▶ _Travail à faire_
**a)** Extrayez tel quel le passage du texte sur Jean Guyot qui commence aux mots « Démobilisé en décembre » et s'arrête après « initiatives : c'était ENTREPOSE. ».
**b)** Convertissez toutes les lignes de l'ensemble des enregistrements en un tableau Markdown à deux colonnes, « N° » pour le numéro de ligne et « Ligne » pour son contenu, sans les lignes vides. Ne reprenez pas les images dans la réponse.

▶ _Texte fourni_
________________________________________

En janvier 1942, il est devenu agent
du B.C.R.A. (le Service de Renseignements de la France Libre). Utilisant
diverses relations (dont Pierre BROSSOLETTE dont il sera l'adjoint), il mène
plusieurs missions avec efficacité.
Les deux années suivantes virent Jean
GUYOT recevoir de plus en plus de responsabilités : le réseau de renseignements qu'il avait monté
en zone Nord devint bientôt, malgré les périls et les arrestations, une fédération
de réseaux et joua un rôle capital dans l'information de l'Etat-major
interallié.
Pendant l'un de ses trois voyages en
Angleterre, la Gestapo découvrit la Centrale et en arrêta tous les membres le 5
octobre 1943. Bien qu'il fut probablement alors le Résistant le plus recherché,
Jean GUYOT obtint de ses chefs de revenir remonter l'Organisation, ce qui fut
fait en deux mois, et celle-ci "contribua de façon éminente au succès des
Armées alliées".
On trouvera ci-dessous la citation qui
fut décernée par les Autorités militaires à Jean GUYOT, et qui, dans sa
concision, est assez éloquente. J. GUYOT
fut déclaré Compagnon de la Libération, et reçut diverses décorations
françaises, britannique et belge.
Démobilisé en décembre 1945, il
n'avait pas l'intention, à 28 ans, de n'être qu'un "ancien combattant": il entra comme
ingénieur dans une modeste entreprise de travaux, filiale de sociétés
métallurgiques spécialisées dans la fabrication de tubes d'acier, dont la
taille et la structure souple pouvaient faciliter le développement de ses
initiatives : c'était ENTREPOSE.
On n'imaginait pas encore le champ
d'action que le développement du pétrole et du gaz allait amener dans les
décennies suivantes. Mais dès 1951, la construction de pipe-lines pour des
bases américaines au Maroc permet à Jean GUYOT de s'affirmer (il est le
représentant de toutes les entreprises impliquées), et de saisir l'avance
technologique des Etats-Unis dans ce domaine, et le parti à en tirer.

________________________________________

▶ _Données d'entrée_
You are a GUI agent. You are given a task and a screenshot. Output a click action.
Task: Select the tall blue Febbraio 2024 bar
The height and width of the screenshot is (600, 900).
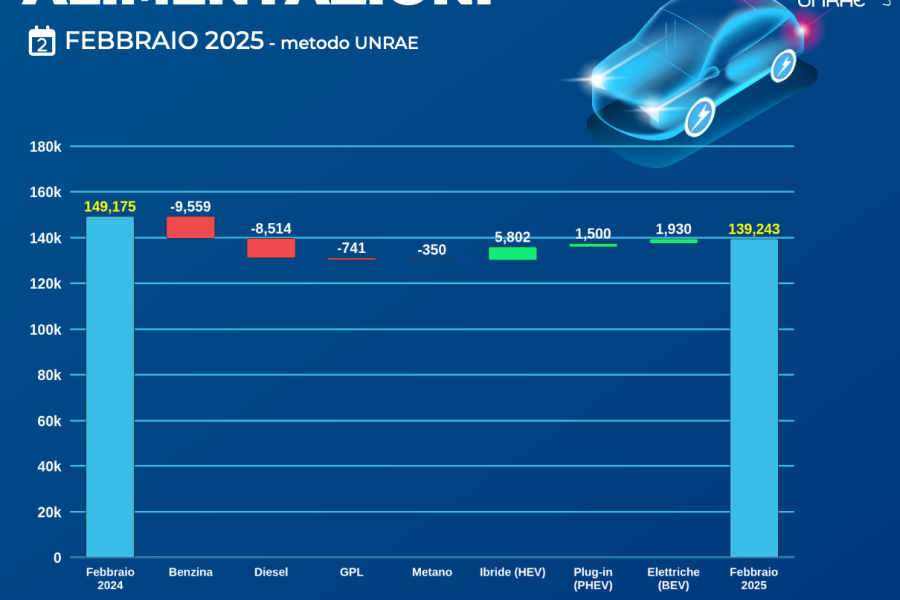coord(110,386)
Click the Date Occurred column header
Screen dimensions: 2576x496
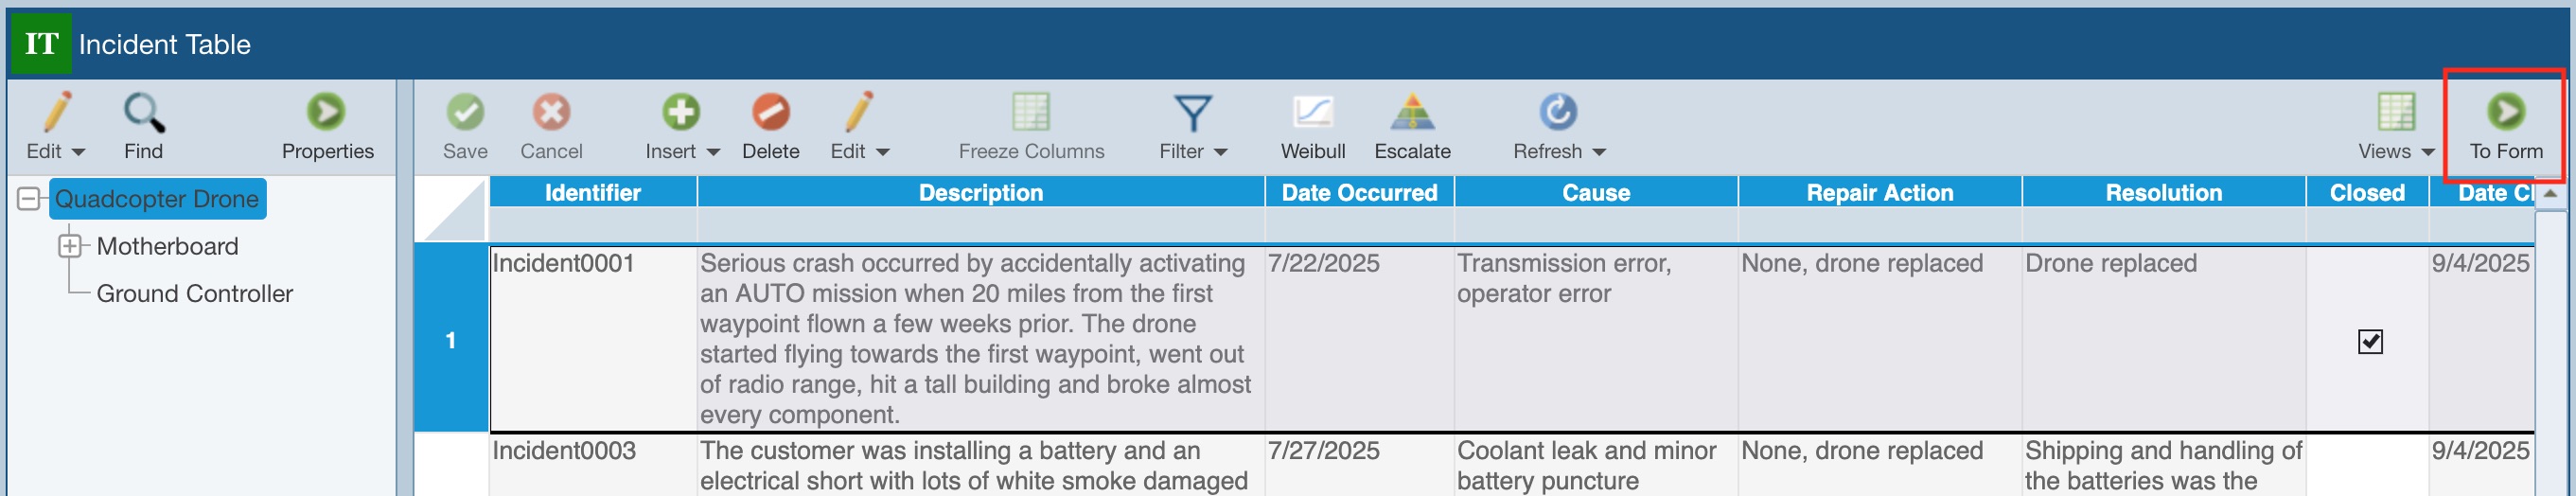[1359, 193]
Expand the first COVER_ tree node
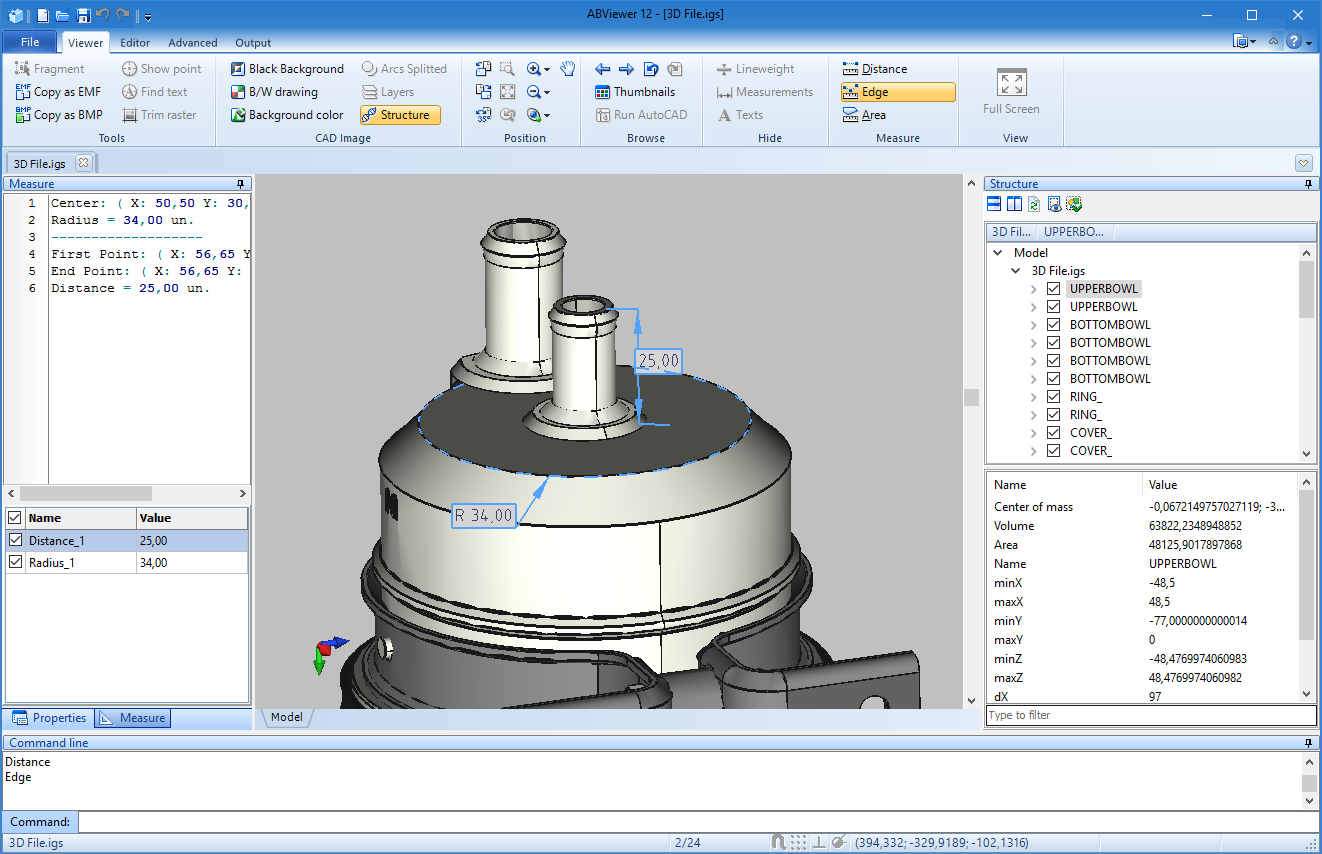 click(1034, 433)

________________________________________

▶ _Liste des réponses_
**a)**
Démobilisé en décembre 1945, il
n'avait pas l'intention, à 28 ans, de n'être qu'un "ancien combattant": il entra comme
ingénieur dans une modeste entreprise de travaux, filiale de sociétés
métallurgiques spécialisées dans la fabrication de tubes d'acier, dont la
taille et la structure souple pouvaient faciliter le développement de ses
initiatives : c'était ENTREPOSE.

**b)**
| N° | Ligne |
|---|---|
| 1 | You are a GUI agent. You are given a task and a screenshot. Output a click action. |
| 2 | Task: Select the tall blue Febbraio 2024 bar |
| 3 | The height and width of the screenshot is (600, 900). |
| 4 | coord(110,386) |
| 5 | Click the Date Occurred column header |
| 6 | Screen dimensions: 2576x496 |
| 7 | [1359, 193] |
| 8 | Expand the first COVER_ tree node |
| 9 |  click(1034, 433) |